WORK TO BE COMPLETED: When copying the data below, keep only the lines from the one with "Task: Click the Abrechnungen calculator icon" through the one with "868x380 pixels.", word for word, and skip the pictures.

INFORMATION SUPPLIED:
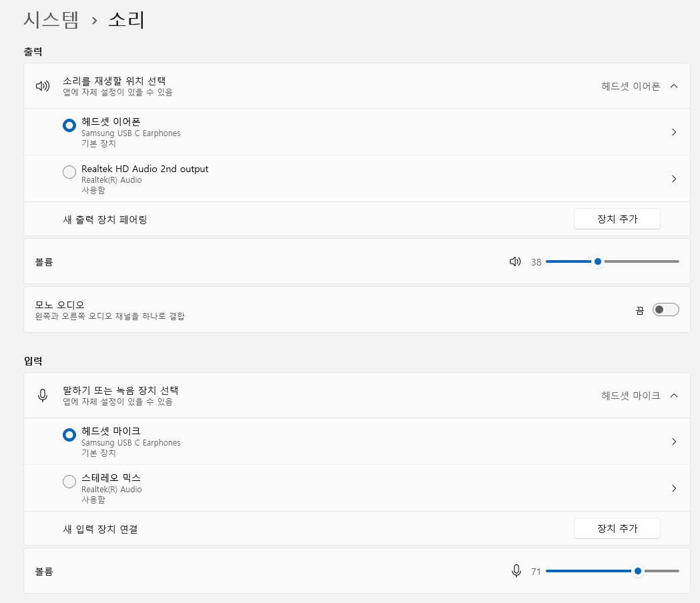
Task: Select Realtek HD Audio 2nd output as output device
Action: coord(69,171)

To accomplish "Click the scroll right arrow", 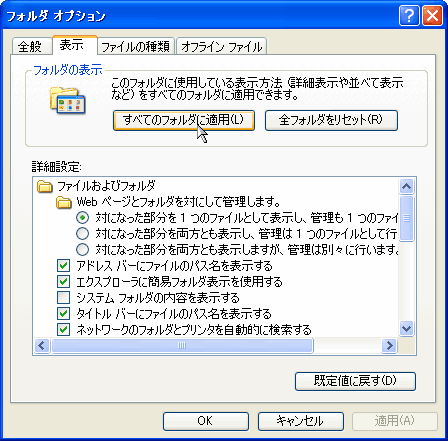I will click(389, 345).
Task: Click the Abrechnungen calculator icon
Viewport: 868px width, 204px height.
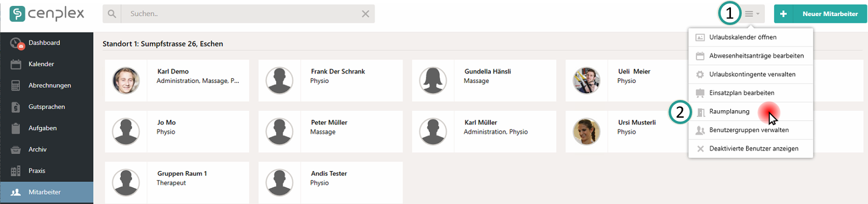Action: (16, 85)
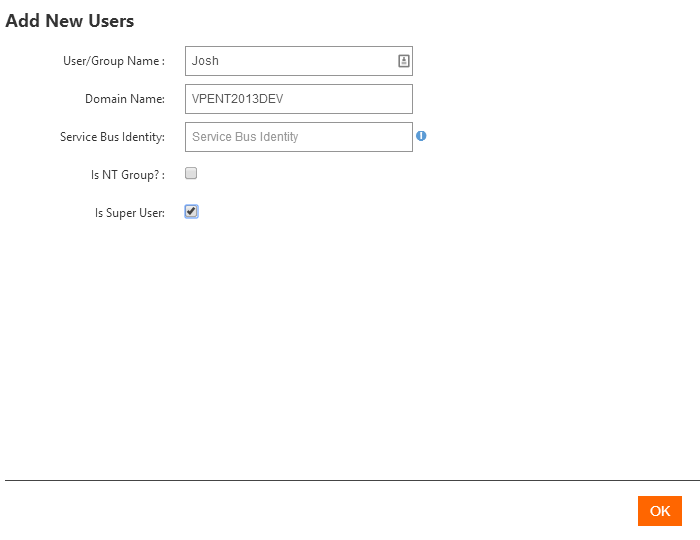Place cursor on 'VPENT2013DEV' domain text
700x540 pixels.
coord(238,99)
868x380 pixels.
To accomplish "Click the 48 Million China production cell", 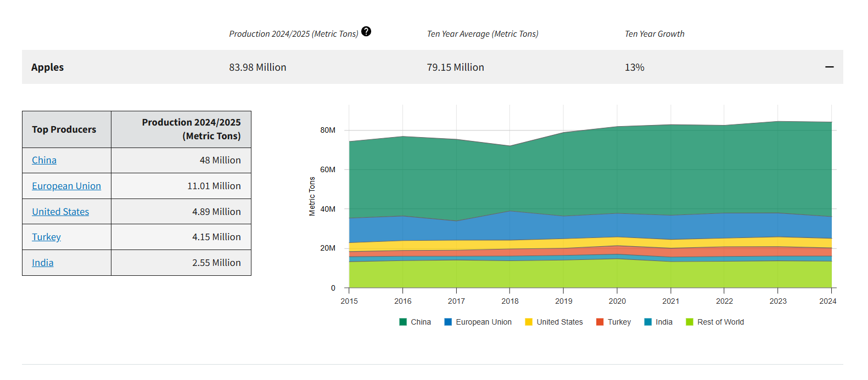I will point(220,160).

TASK RESULT:
Task: Click the Abrechnungen calculator icon
Viewport: 868px width, 204px height.
Action: (16, 85)
Place cursor on 'VPENT2013DEV' domain text
700x540 pixels.
coord(238,99)
868x380 pixels.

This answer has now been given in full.